Similarly, in Ives v. Rutland, a purchaser of property took the property subject to a mortgage, paid the bank in full for the mortgage, and then rather than satisfying the mortgage, requested the bank assign it to him.  The court held the mortgage “became a dead paper” when the purchaser paid it off, thus there were no rights to assign.  135 S.C. 173, 182, 133 S.E. 539, 541 (1926).  See also 59 C.J.S. Mortgages § 460 (1998) (stating that payment of a mortgage debt generally discharges the mortgage and terminates the mortgagee’s rights).

Here, Crosby paid off his debt in full and then secured an assignment to Hobbithouser, a company in which he owned an eighty percent interest.  In accordance with South Carolina jurisprudence, Crosby’s two notes and mortgage were extinguished when he, as the sole debtor on the notes and mortgage, paid the debts in full.  Once the debts were paid, the mortgage was satisfied and there were no rights to assign to Hobbithouser.  Therefore, J & A Construction’s judgment lien assumed the status of a first lien on the real property, and J & A Construction’s purchase of the property at the execution sale was free and clear from the prior lien of the mortgage. 

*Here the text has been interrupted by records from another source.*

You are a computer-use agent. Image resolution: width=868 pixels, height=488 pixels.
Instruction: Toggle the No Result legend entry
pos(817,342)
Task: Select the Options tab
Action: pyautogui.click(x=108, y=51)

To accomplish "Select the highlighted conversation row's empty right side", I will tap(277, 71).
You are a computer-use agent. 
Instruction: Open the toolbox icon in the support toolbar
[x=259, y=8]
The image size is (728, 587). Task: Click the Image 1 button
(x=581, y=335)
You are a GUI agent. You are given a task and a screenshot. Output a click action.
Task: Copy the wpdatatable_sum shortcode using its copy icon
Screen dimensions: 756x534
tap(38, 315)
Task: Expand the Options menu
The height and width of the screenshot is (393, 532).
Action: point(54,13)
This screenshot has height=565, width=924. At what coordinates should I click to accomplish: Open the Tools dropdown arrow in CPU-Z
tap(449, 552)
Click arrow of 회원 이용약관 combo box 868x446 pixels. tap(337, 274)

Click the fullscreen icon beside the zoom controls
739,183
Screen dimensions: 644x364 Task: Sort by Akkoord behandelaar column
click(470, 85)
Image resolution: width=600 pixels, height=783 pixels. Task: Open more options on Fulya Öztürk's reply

II.  Agent of Hobbithouser

Hobbithouser also contends the master erred in finding Crosby acted in an individual capacity when he paid off his debts because he was acting as an agent for Hobbithouser.  This issue is not preserved for our review. 

At trial and in its motion to reconsider, Hobbithouser argued Crosby made the payment on its behalf; however, it did not specifically raise any agency arguments.  See Collins Entm’t Corp. v. Coats & Coats Rental Amusement, 368 S.C. 410, 418, 629 S.E.2d 635, 639 (2006) (finding a general, non-specific argument that does not encompass the specific grounds raised on appeal does not preserve the issue).  Accordingly, this argument is not preserved for our review. 

III.  Defense of Avoidance

Hobbithouser argues the master erred in admitting evidence constituting the defense of avoidance because J & A Construction failed to plead it as a defense.  This issue is not preserved for our review.    

Hobbithouser did not make this argument to the master.  Because this argument was not raised to or ruled upon by the master, it is not preserved for our review.  See Wilder Corp. v. Wilke, 330 S.C. 71, 76, 497 S.E.2d 731, 733 (1998) (stating an argument raised for the first time on appeal is not preserved for appellate review).


For the foregoing reasons, the order on appeal is


HEARN, C.J., and SHORT and KONDUROS, JJ., concur.

[1]  We decide this case without oral argument pursuant to Rule 215, SCACR.

[2]  Crosby testified the money he deposited was payment to him from an unrelated land sale.

[3]  Jeffcoat was overruled “at least to the extent that it prevents a mortgagor from being equitably subrogated to rights of a mortgagee.”  Williams v. Sandman, 187 F.3d 379, 382 n.2 (4th Cir. 1999).